How do you succeed in starting a business with a cancer diagnosis?
The Realities of Cancer
Unfortunately, it’s hard to give broad advice about dealing with cancer because there are so many different types of cancer and so many different ways the body can respond to it. For example, peritoneal mesothelioma is an extremely rare, deadly, and aggressive form of cancer that can be absolutely debilitating; there also aren’t many viable ways to treat it.
If you have any kind of mesothelioma, the challenges of entrepreneurship are going to be even harder. While there are no “good” types of cancer, there are some more common, more easily treatable types of cancer that aren’t as threatening.
In dealing with cancer, you’ll face challenges like attending regular appointments, dealing with the time requirements and incapacitation of certain treatment methods, managing chronic pain, and muscling through a wide variety of possible symptoms. Collectively, this impact can rob you of your time, distract you mentally, and leave you in weak physical shape.
However, none of these things preclude you from starting your own business.
Starting a Business With a Serious Illness
These strategies can help you maximize your chances of success:
1. Work with your doctors:
Work closely with your doctors and talk to them regularly. Use them as experts to enhance your own understanding and trust their advice. They are likely going to be the best judges of what you can and can’t do, as they understand cancer much better than you do and they genuinely want you to get better as a top priority. If your doctors recommend a certain treatment method, strongly consider taking it. If your doctors discourage you from intense activity for a few days, take those few days off.
2. Know your strengths and weaknesses:
As you become more acquainted with this disease and how it affects you, get to know your own strengths and weaknesses. Are there certain days or times when it’s harder for you to focus? Are you still capable of generating great, creative ideas? Be ready to plan your business and your team around these qualities.
3. Get help (if you can):
Starting a business alone is an incredible feat, even for someone who isn’t struggling with a debilitating chronic disease. If you have cancer, it’s even more important that you seek help to whatever extent you can. Consider working with mentors, fellow entrepreneurs, partners, and experienced experts in the field to get a better sense of how you want to develop your business and facilitate faster execution. You don’t have to do everything by yourself.
4. Set realistic goals:
It’s always important to set business goals – and ensure those goals are realistic. But when you’re currently struggling with a disease like cancer, you need to be extra mindful not to set goals that are strictly unrealistic. Take into account as many factors as you can, including your current and future condition, the state of your industry, and your current access to resources. If your goals are grounded in realism, you’ll be much more likely to achieve them and keep your business moving forward.
5. Be patient:
Starting a business takes time. Making a business successful takes even more time. Try to remain patient as you navigate this complicated territory.
6. Have a backup plan
Even with an excellent business plan, there’s no guarantee your primary business is going to take off. Accordingly, you should have a backup plan. Is there a way that you can pivot? Is there an alternate career path that sounds interesting to you?
7. Be adaptable
Adaptability is one of the greatest competitive advantages you can have in business – and it happens to be even more important if you’re struggling with cancer. It’s hard to tell exactly which days you’re going to feel at your strongest, and even the best oncologists may not be able to predict exactly how your cancer is going to develop from here. Accordingly, you and your business both need to be ready to turn on a dime and adjust your approach and expectations as you glean new information.

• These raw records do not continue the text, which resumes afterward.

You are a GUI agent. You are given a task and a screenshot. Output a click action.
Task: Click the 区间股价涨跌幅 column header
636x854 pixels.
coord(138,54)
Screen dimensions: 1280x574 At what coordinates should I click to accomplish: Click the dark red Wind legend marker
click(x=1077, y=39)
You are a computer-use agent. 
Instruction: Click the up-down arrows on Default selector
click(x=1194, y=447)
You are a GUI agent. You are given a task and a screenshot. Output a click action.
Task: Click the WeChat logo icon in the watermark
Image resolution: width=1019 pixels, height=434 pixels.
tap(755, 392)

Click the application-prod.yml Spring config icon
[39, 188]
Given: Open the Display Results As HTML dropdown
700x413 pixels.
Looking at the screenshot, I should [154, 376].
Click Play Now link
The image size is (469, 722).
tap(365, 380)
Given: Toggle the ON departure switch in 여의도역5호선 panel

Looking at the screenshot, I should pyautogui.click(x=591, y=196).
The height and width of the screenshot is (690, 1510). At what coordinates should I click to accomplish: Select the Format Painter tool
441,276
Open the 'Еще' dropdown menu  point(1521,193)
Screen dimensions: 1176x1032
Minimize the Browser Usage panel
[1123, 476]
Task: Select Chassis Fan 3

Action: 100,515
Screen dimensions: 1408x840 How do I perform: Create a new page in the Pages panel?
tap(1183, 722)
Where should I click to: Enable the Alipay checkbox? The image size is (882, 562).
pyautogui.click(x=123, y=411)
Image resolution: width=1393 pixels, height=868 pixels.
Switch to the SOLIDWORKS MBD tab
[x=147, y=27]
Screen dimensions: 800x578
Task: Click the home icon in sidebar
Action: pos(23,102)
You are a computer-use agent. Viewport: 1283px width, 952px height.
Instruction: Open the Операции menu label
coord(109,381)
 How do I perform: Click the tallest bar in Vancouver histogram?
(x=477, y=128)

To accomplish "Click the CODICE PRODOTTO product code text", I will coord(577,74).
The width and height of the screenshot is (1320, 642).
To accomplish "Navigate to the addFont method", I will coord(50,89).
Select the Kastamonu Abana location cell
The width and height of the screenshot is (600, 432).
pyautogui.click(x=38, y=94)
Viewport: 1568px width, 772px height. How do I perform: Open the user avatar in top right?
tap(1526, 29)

Entrepreneurship is not an easy career path. The demands of being an entrepreneur are significant and multifaceted, challenging you in terms of intellect, strategy, time management, financial pressure, and resilience.
Having cancer makes things even harder, but never impossible. If you have an entrepreneurial spirit and a solid business plan in place, even the rarest and most aggressive forms of cancer shouldn’t be able to stop you from achieving your goals.